Establishing a DLR in Missouri would

  • Increase Access to Care: The value of dental insurance has significantly decreased over time. With DLR, patients, and employers who pay insurance premiums would be guaranteed good value for their money with more opportunities for patient care added back into dental plans.
  • Encourage Fair Premium Allocation: Reduces out-of-pocket costs and ensures better value for consumers.
  • Hold Insurance Companies Accountable: Rebate requirements would incentivize companies to meet the 85 percent threshold and return money to patients and employers if they are overcharged for their premiums.

Without a Dental Loss Ratio, insurance companies are free to continue keeping any amount of unspent premiums for overhead rather than patient care.

How Much are Dental Insurers Currently Spending on Patient Care?

While some dental insurance companies currently meet the 85% DLR we recommend in Missouri, other insurers are spending as little as 11% on actual dental care. There is no consistency from insurer to insurer.

Can Dental Insurance Companies Operate under DLR?

In the states where data is available, many dental insurers already maintain a DLR of 85% or higher. It is possible to operate, prioritize patients, and make a profit within this standard.
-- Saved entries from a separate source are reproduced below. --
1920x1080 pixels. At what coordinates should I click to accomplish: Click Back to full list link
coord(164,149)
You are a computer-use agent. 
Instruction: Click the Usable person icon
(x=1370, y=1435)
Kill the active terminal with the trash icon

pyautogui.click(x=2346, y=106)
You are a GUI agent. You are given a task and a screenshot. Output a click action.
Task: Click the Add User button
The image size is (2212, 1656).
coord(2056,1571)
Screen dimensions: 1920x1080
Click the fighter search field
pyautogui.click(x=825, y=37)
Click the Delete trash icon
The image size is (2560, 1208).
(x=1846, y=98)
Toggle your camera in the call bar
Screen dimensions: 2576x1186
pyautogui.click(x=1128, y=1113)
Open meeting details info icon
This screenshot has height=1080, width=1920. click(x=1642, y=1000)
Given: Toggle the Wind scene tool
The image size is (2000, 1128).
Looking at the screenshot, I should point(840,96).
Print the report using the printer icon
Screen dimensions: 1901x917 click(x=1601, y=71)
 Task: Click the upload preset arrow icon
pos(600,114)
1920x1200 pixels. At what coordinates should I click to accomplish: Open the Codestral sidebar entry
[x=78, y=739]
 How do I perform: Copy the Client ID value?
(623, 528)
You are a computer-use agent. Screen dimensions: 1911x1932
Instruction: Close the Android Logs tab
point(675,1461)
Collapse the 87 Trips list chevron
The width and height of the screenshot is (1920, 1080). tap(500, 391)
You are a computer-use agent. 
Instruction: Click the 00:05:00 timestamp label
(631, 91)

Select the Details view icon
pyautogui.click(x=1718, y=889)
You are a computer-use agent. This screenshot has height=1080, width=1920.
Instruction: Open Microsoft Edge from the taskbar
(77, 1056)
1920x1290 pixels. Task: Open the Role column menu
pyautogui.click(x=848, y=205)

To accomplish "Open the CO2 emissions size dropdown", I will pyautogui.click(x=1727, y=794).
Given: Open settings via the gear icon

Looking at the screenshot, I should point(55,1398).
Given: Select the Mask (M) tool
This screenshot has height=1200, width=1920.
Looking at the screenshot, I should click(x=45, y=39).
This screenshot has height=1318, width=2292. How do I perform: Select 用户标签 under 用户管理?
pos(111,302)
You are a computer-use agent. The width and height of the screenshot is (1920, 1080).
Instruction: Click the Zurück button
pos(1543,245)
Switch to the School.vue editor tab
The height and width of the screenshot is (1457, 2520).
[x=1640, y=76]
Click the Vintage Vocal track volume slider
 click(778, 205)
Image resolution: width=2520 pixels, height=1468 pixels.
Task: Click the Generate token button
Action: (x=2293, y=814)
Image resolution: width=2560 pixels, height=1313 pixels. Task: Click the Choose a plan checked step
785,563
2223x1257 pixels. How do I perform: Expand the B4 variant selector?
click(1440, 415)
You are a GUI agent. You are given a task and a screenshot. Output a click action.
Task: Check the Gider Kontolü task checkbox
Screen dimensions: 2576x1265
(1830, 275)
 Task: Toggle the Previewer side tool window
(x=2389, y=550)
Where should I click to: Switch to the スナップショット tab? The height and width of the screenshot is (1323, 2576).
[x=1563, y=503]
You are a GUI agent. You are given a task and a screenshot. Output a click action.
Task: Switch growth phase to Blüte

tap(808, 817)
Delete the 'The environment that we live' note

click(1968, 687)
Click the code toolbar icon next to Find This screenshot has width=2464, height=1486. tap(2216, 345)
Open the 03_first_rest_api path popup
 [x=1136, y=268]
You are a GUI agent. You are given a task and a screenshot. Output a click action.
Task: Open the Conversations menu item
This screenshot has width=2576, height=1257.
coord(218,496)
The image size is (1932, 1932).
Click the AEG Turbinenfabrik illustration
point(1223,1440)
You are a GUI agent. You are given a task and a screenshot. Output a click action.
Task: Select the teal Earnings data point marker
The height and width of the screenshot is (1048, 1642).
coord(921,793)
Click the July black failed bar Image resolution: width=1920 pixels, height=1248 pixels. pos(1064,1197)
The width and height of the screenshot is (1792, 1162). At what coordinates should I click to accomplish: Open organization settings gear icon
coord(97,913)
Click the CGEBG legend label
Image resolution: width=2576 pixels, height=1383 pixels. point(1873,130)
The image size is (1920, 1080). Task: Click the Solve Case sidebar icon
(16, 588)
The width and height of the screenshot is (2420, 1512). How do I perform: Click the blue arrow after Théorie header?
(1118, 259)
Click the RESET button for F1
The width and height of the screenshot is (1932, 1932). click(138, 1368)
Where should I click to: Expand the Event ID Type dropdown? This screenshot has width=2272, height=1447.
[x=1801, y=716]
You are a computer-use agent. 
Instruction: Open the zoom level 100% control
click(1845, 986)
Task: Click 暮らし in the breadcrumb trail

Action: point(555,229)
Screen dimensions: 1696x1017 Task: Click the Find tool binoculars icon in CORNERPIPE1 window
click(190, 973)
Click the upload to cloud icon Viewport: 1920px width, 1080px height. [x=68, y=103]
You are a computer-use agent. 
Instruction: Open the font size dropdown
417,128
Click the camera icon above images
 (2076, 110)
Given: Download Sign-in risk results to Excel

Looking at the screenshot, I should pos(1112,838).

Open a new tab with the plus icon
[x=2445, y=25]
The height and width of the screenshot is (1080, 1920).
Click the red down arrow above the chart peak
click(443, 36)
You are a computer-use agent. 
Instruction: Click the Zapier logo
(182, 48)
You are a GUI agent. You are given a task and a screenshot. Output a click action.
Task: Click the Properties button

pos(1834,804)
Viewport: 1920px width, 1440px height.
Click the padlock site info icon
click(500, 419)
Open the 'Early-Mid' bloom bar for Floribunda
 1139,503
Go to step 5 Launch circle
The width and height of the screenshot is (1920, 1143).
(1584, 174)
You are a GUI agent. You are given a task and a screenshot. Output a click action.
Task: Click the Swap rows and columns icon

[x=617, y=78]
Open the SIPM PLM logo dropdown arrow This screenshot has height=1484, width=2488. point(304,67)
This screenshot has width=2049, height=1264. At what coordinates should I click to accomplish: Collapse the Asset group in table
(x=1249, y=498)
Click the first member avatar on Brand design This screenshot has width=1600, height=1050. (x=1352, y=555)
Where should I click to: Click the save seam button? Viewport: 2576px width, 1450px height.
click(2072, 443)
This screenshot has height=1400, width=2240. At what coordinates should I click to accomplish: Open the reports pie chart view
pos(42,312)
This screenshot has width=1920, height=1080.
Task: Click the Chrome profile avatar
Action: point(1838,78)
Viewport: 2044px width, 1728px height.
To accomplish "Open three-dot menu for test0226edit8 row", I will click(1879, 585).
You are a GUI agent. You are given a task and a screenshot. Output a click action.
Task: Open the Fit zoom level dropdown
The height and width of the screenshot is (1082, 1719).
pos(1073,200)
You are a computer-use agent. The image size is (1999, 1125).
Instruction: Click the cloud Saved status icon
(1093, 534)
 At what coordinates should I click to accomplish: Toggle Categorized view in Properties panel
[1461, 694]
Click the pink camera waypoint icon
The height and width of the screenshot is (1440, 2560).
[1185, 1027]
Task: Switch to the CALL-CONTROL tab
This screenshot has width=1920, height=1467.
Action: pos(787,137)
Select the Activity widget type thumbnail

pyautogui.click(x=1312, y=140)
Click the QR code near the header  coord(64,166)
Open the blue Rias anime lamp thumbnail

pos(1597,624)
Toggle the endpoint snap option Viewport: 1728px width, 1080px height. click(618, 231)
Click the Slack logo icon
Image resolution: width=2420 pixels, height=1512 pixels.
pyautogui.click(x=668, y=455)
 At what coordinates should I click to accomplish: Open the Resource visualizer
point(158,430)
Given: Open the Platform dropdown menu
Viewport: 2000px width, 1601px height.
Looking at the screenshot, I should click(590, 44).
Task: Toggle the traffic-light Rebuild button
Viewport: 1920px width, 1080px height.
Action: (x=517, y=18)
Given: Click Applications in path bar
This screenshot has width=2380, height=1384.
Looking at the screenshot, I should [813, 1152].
Is There Precedent for DLR?

  • Yes! Four states have already successfully established a Dental Loss Ratio, resulting in increased access to care and greater transparency from dental insurance companies. Similar legislation is being presented in nine other states in 2025.
  • Medical Loss Ratio (MLR) has been in effect for medical insurance companies nationwide since 2011. The U.S. uninsured rate is at a historic low and health insurance companies continue to post profits in every state.

What Are the Economic Benefits of Implementing a DLR?

  • Encourages Preventive Care: By ensuring that a larger share of premiums is spent on patient care, DLR encourages insurers to focus on preventive services. This can reduce the need for costly emergency treatments, leading to long-term savings for both patients and the healthcare system.
  • Better Value for Employers: Requiring dental insurers to issue rebates for excess premiums spent on administrative costs ensures that employers get more value from their dental plans, improving care for employees while lowering costs.
  • Increased Market Competition: Currently, the dental insurance market is limited by a lack of competition, with most plans purchased through employers and premiums largely driven by price rather than value. DLR fosters an environment where insurers must offer more patient-centered plans, encouraging innovation and flexibility similar to traditional health insurance. This shift not only increases access to quality care but also ensures better value for consumers, while benefiting employers by offering more effective and affordable dental plans.